▸ **What you will do**
Please start at the first line of the records beneath and quote each line exactly, ending with the line containing "517x492 pixels.".

Stored records:
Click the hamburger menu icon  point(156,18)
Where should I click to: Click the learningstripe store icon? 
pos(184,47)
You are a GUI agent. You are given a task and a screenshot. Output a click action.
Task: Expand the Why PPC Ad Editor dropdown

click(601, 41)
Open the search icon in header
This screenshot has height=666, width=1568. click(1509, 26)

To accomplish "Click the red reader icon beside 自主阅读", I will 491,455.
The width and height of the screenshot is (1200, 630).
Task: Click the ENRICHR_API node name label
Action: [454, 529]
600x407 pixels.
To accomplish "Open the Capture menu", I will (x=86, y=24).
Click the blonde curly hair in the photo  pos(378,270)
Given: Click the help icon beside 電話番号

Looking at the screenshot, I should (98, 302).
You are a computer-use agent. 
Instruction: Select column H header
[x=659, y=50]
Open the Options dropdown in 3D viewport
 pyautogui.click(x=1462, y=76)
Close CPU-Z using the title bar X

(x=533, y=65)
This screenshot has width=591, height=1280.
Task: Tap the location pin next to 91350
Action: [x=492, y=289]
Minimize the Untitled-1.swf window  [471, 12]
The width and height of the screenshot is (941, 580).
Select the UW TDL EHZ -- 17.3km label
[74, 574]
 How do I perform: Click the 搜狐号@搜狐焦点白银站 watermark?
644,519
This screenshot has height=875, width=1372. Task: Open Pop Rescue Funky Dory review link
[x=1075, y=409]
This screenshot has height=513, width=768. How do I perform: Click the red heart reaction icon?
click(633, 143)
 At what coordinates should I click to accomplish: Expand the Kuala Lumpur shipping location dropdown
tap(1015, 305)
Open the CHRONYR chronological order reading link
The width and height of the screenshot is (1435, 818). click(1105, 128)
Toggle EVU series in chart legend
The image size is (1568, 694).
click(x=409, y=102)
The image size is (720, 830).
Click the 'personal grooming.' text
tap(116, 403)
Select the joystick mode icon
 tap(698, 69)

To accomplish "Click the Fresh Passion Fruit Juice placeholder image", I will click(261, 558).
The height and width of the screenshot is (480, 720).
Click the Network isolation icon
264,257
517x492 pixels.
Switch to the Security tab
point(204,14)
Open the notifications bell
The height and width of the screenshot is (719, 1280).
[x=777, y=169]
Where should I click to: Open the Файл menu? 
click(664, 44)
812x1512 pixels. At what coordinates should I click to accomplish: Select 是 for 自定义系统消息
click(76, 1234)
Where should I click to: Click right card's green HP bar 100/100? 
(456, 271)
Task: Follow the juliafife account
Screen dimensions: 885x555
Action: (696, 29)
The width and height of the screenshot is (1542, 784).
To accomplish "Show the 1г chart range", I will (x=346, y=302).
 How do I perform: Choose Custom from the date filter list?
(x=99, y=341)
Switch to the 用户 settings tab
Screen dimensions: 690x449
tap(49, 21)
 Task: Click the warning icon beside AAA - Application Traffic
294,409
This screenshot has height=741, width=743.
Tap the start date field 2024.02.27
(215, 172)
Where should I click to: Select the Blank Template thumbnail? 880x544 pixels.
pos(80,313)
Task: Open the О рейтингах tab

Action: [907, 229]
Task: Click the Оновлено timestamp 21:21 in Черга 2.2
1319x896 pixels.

▸ **Answer section**
Click the hamburger menu icon  point(156,18)
Where should I click to: Click the learningstripe store icon? 
pos(184,47)
You are a GUI agent. You are given a task and a screenshot. Output a click action.
Task: Expand the Why PPC Ad Editor dropdown

click(601, 41)
Open the search icon in header
This screenshot has height=666, width=1568. click(1509, 26)

To accomplish "Click the red reader icon beside 自主阅读", I will 491,455.
The width and height of the screenshot is (1200, 630).
Task: Click the ENRICHR_API node name label
Action: [454, 529]
600x407 pixels.
To accomplish "Open the Capture menu", I will (x=86, y=24).
Click the blonde curly hair in the photo  pos(378,270)
Given: Click the help icon beside 電話番号

Looking at the screenshot, I should (98, 302).
You are a computer-use agent. 
Instruction: Select column H header
[x=659, y=50]
Open the Options dropdown in 3D viewport
 pyautogui.click(x=1462, y=76)
Close CPU-Z using the title bar X

(x=533, y=65)
This screenshot has width=591, height=1280.
Task: Tap the location pin next to 91350
Action: [x=492, y=289]
Minimize the Untitled-1.swf window  [471, 12]
The width and height of the screenshot is (941, 580).
Select the UW TDL EHZ -- 17.3km label
[74, 574]
 How do I perform: Click the 搜狐号@搜狐焦点白银站 watermark?
644,519
This screenshot has height=875, width=1372. Task: Open Pop Rescue Funky Dory review link
[x=1075, y=409]
This screenshot has height=513, width=768. How do I perform: Click the red heart reaction icon?
click(633, 143)
 At what coordinates should I click to accomplish: Expand the Kuala Lumpur shipping location dropdown
tap(1015, 305)
Open the CHRONYR chronological order reading link
The width and height of the screenshot is (1435, 818). click(1105, 128)
Toggle EVU series in chart legend
The image size is (1568, 694).
click(x=409, y=102)
The image size is (720, 830).
Click the 'personal grooming.' text
tap(116, 403)
Select the joystick mode icon
 tap(698, 69)

To accomplish "Click the Fresh Passion Fruit Juice placeholder image", I will click(261, 558).
The height and width of the screenshot is (480, 720).
Click the Network isolation icon
264,257
517x492 pixels.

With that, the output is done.